February 12, 2015 / 9:33 AM / in 3 years

Swedish crown dives, stocks hit record highs after Riksbank decision

Sweden's Riksbank Governor Stefan Ingves speaks to reporters about the third quarter monetary policy report and the recent interest rate decision at a news conference in Stockholm October 26, 2010.Bob Strong

LONDON (Reuters) - The Swedish crown dived to a six-year low and local stocks hit record highs on Thursday after Sweden's central bank unexpectedly launched a quantitative easing programme and cut its main repo rate into negative territory.

The Riksbank lowered its key repo rate by 10 basis points to -0.10 percent and said it would buy 10 billion crowns' (£772 billion) worth of government bonds. It also said it was prepared to do more at short notice to safeguard its inflation target of 2 percent.

The majority of analysts in a Reuters poll had forecast no change this month. Analysts were divided on whether the Riksbank would adopt further unconventional policy measures.

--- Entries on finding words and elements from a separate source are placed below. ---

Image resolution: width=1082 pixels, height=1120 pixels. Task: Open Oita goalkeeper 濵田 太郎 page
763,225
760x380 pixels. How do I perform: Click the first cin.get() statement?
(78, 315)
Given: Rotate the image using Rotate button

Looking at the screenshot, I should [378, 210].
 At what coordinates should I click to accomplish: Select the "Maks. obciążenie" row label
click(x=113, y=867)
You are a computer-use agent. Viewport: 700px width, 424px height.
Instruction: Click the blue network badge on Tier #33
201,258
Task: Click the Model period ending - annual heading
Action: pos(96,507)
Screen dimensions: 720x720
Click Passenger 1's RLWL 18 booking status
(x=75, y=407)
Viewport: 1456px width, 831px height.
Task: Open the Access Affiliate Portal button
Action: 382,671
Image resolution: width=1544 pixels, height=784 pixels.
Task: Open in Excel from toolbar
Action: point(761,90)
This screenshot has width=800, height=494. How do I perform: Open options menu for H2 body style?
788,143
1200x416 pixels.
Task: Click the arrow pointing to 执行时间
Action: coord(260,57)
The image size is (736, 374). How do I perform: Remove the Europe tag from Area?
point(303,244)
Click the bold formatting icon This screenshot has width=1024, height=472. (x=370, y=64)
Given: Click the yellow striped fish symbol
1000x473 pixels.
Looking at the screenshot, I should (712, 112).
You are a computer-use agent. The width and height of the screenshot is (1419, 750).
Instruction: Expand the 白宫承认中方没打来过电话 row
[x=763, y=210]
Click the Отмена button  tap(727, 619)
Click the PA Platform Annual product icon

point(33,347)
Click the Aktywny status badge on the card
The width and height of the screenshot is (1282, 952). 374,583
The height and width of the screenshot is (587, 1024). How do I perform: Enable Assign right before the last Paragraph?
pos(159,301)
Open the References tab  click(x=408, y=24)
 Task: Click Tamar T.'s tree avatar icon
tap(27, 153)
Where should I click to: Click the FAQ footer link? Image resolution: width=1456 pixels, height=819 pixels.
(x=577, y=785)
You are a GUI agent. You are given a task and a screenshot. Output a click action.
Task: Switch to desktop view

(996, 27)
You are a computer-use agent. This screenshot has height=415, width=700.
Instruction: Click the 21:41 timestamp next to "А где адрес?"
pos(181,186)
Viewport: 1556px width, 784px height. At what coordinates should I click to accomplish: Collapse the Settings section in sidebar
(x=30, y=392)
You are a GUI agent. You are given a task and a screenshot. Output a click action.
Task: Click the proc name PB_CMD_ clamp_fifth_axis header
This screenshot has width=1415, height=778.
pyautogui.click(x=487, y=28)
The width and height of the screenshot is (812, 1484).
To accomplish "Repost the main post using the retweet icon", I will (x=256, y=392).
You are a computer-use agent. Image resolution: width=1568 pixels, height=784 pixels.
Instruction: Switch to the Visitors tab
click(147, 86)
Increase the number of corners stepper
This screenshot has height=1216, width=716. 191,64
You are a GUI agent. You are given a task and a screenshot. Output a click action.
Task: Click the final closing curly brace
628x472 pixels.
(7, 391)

In the battle against deflation, the European Central Bank has already taken its interest rates to negative and will launch a 1 trillion euro quantitative easing programme next month.

That has already led the Swiss and Danish central banks to lower rates deeper into negative territory.

Thursday's measures hit the Swedish currency hard.

The crown fell nearly 2 percent against the dollar to 8.5512 crowns per dollar SEK=, its lowest since April 2009. Against the euro, the Swedish currency skidded 1.7 percent to a two-month low of 9.6984 crowns EURSEK=D4.

Sweden's main OMXS30 equity index .OMXS30 hit a new record high of 1,623.02. Yields on Sweden's 10-year benchmark government bond were last down 8.7 basis points at 0.56 percent in the wake of the Riksbank moves.

"Clearly they've been more aggressive than expected," said Adam Cole, global head of FX strategy at RBC, London.

"It leaves both the threat of more QE and the threat of more rate cuts open going forward. So it’s hard to be constructive on the currency with those two threats open."